Prof. Dr. Muhammad Iqbal Bhanger said water scarcity is a natural and human-made phenomenon, while inexorable rise in demand for water to grow agriculture, food, supply industries and sustain urban and rural populations has led to a growing scarcity of freshwater in many parts of the world; consequently water scarcity emerged as a global issue. “Increasing number of rivers now run dry before reaching the sea for substantial periods of the year, while in many areas, groundwater is being pumped at rates that exceed replenishment, depleting aquifers and the base flows of rivers.” this he said while delivering lecture in a graduate a seminar organized by U.S-Pakistan Center for Advanced Studies in Water (USPCAS-W) at Mehran University of Engineering & Technology (MUET) Jamshoro on Friday. Speaking in the seminar on “Water Quality around us: overview situation in Hyderabad and Tharparkar”, Dr. Bhanger said Pakistan and specially Sindh faces one of the worst situations of water quality due to poor water governance and if sincere efforts were not taken to reverse the water pollution, the province have to face ecological disaster and famine like situation in near future. He said that at present the level of contamination in water is very much high and the lives of nearly 4 million people of Thatta, Badin, TM Khan and the rural parts of Hyderabad districts were under threat due to the supply of highly contaminated water, these districts of lower Sindh get water through the irrigation system of left bank canal system of Kotri Barrage, including Phulelli Canal, Pinyari and Akram Wah.

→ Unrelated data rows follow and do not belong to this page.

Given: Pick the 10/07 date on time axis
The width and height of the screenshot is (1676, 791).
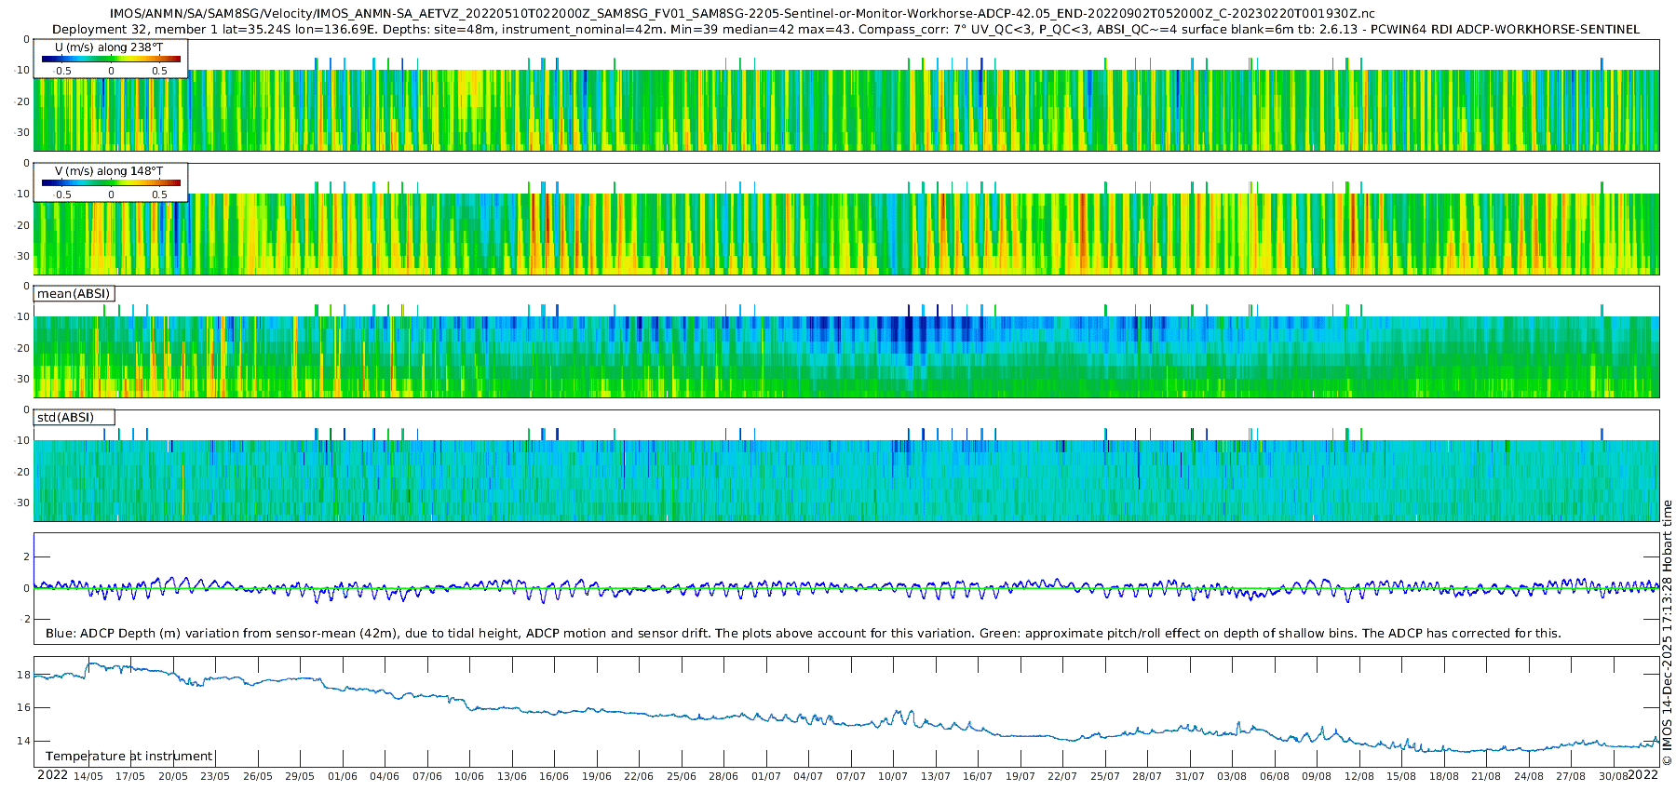Looking at the screenshot, I should point(892,776).
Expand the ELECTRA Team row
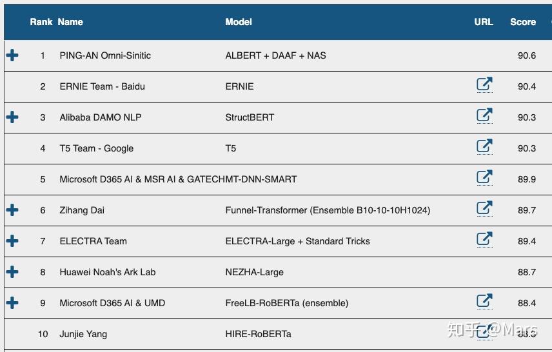This screenshot has height=352, width=552. point(12,241)
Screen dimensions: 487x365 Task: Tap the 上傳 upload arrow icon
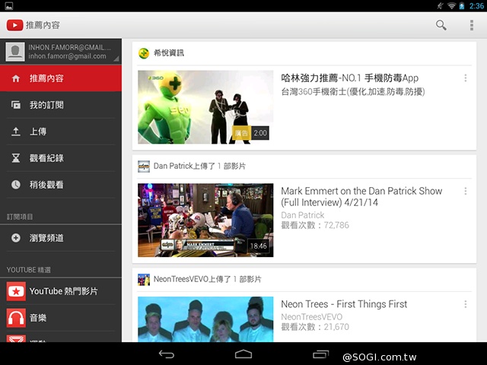pos(16,132)
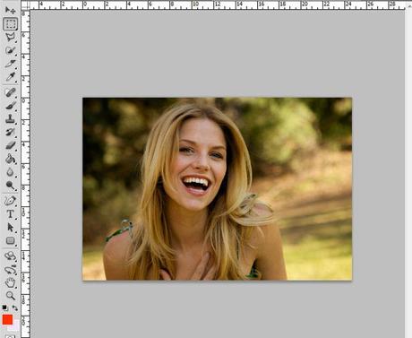Click the woman's photo on canvas

[218, 189]
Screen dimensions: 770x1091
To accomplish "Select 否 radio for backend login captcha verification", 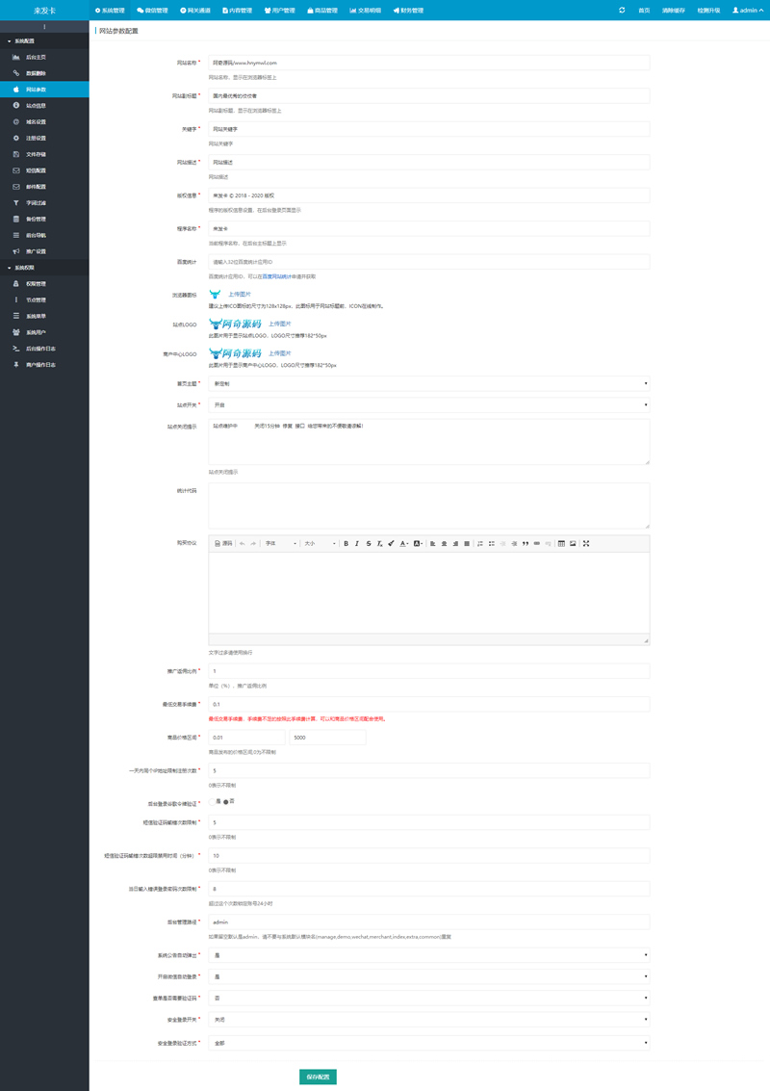I will 225,801.
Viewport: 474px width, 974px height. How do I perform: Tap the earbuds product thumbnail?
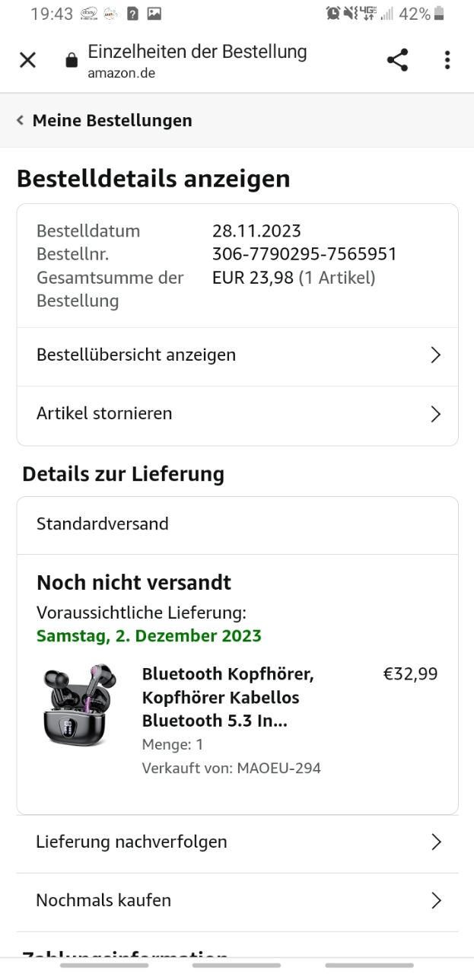tap(78, 705)
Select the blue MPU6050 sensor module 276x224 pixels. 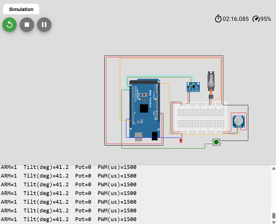(193, 86)
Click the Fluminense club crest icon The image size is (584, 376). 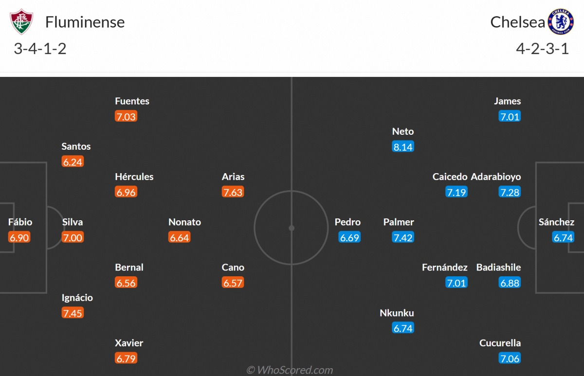(21, 22)
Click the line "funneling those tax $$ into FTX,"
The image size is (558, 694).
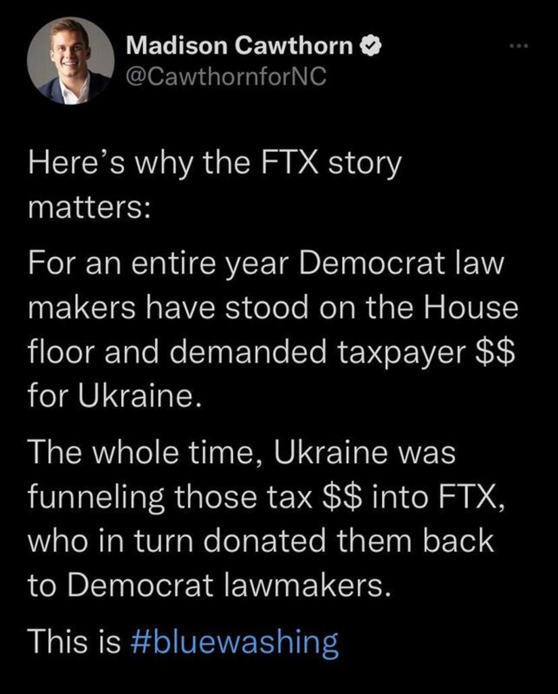[x=266, y=497]
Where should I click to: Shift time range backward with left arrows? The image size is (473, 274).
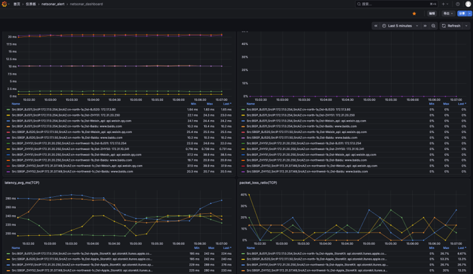(376, 26)
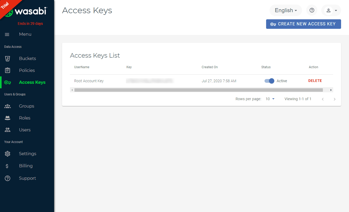
Task: Delete the Root Account Key
Action: pyautogui.click(x=315, y=81)
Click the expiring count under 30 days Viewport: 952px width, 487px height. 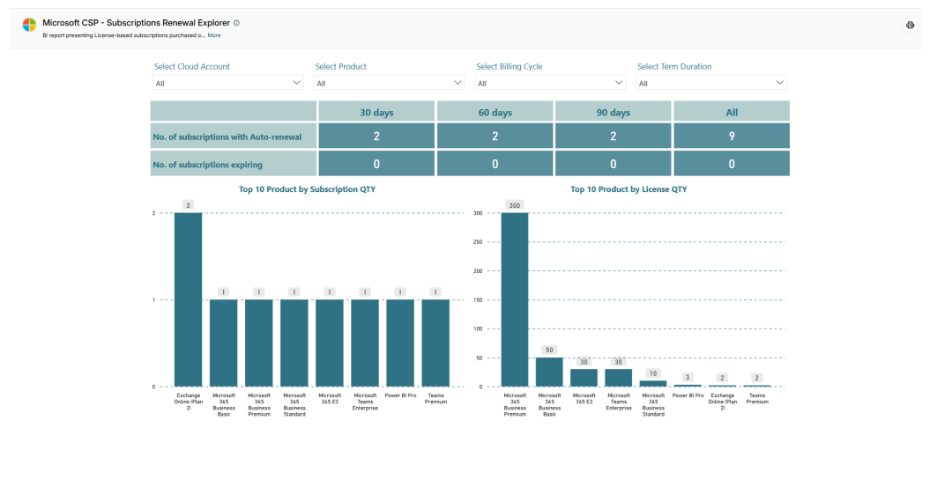click(376, 164)
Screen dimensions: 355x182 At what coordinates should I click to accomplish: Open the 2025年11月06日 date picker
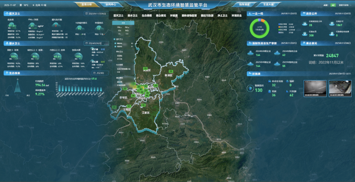click(95, 14)
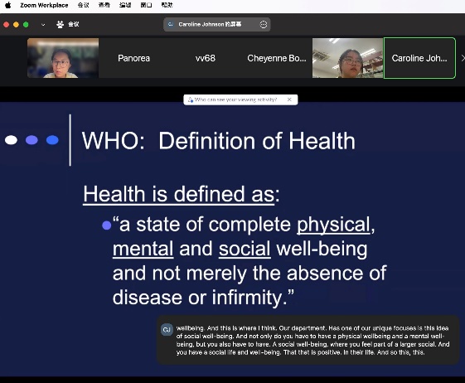465x383 pixels.
Task: Select the Caroline Joh... participant tile
Action: coord(419,58)
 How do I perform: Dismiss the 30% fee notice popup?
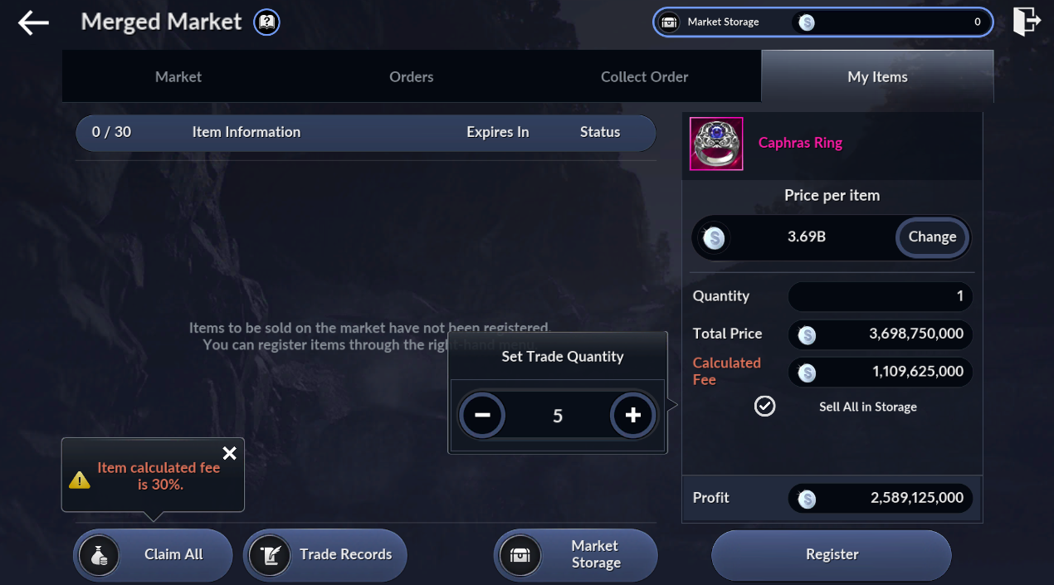pos(230,453)
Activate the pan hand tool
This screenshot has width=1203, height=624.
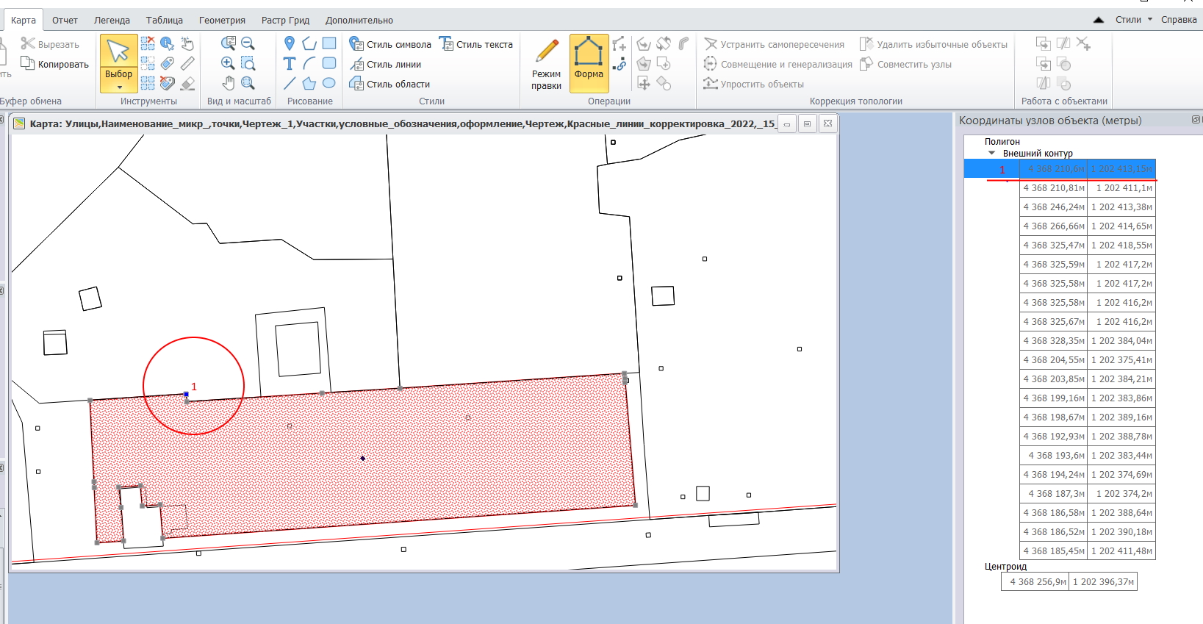coord(228,84)
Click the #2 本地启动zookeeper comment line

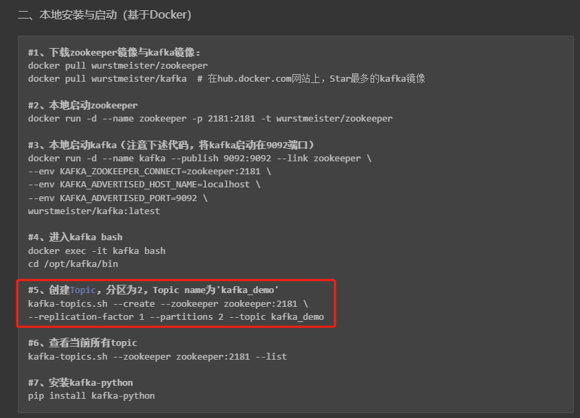83,106
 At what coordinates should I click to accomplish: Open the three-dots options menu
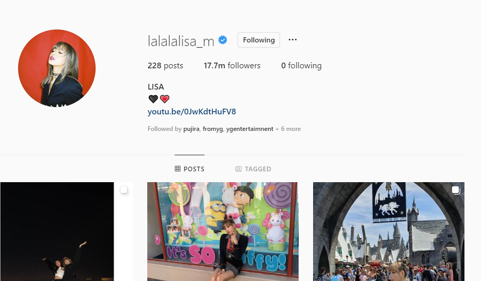click(x=292, y=40)
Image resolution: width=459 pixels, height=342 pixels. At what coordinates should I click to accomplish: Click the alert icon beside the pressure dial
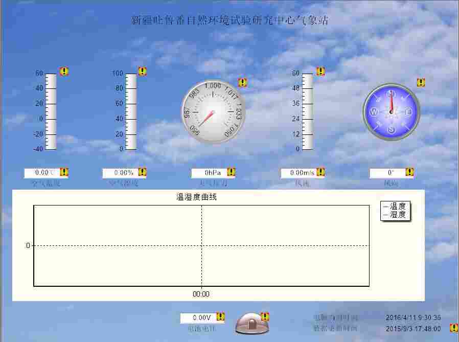pyautogui.click(x=242, y=82)
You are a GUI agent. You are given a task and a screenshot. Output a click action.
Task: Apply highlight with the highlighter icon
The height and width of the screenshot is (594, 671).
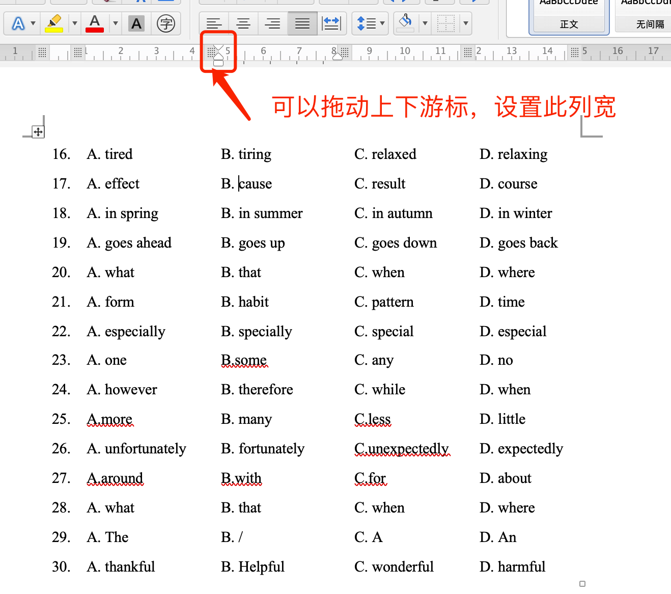click(54, 23)
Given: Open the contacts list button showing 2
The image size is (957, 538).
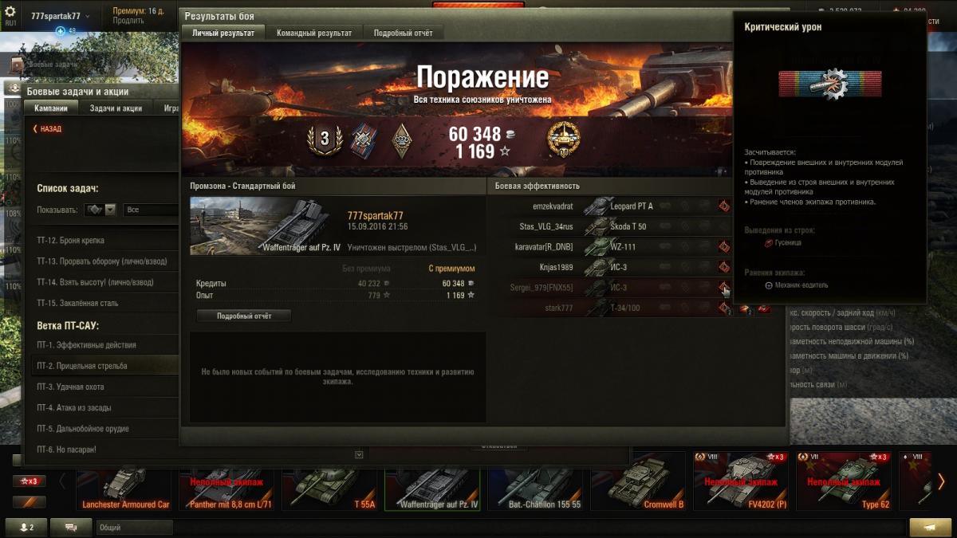Looking at the screenshot, I should [x=26, y=527].
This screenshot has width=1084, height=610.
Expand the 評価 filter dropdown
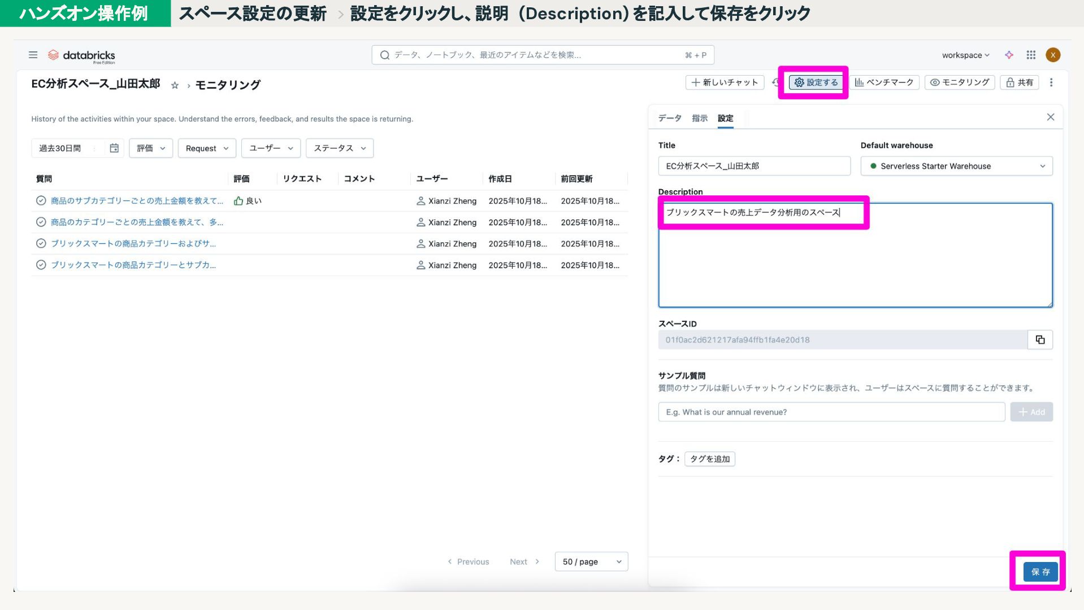[x=150, y=148]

Prof. Bhanger said use of poor water quality causes several environmental health related problems and number of diseases related to renal complexities, skin allergies, reproductive, blood disorders and carcinogenic problems has risen in recent past. He said according to World Health Organization (WHO) permissible limit for Total Dissolved Solids (TDS) and fluoride is 1.5 mg/L (per liter) but his recent research study found range of TDS up to 10 mg/L in Tharparkar district while sampling water quality and 69.5 % out of 820 water wells contaminated beyond the permissible limit of WHO. He further said that some of countries imposed ban on such hazard chemicals including DEHP, DBP, DIBP, and BBP generally and particularly in pediatrics neonatal and maternity wards accessories in hospitals and they have started the use of molecular imprinting popular technology for removing phthalates. He was very much concerns for the sale of locally so-called filtered water in bottles and water-canes bypassing proper protocols of labeling and other printed literature. He further suggested that the government should install sustainable R.O plants in Tharparkar district and water treatment plants in urban areas of Hyderabad and to ensure the quality of potable water by improving and implementing of environmental and water laws. On this occasion, Deputy Project Director Dr. Kamran Ansari and Prof. Dr. Rasool Bux Mahar spoke in the seminar, a good number of students and water researchers attended this graduate seminar.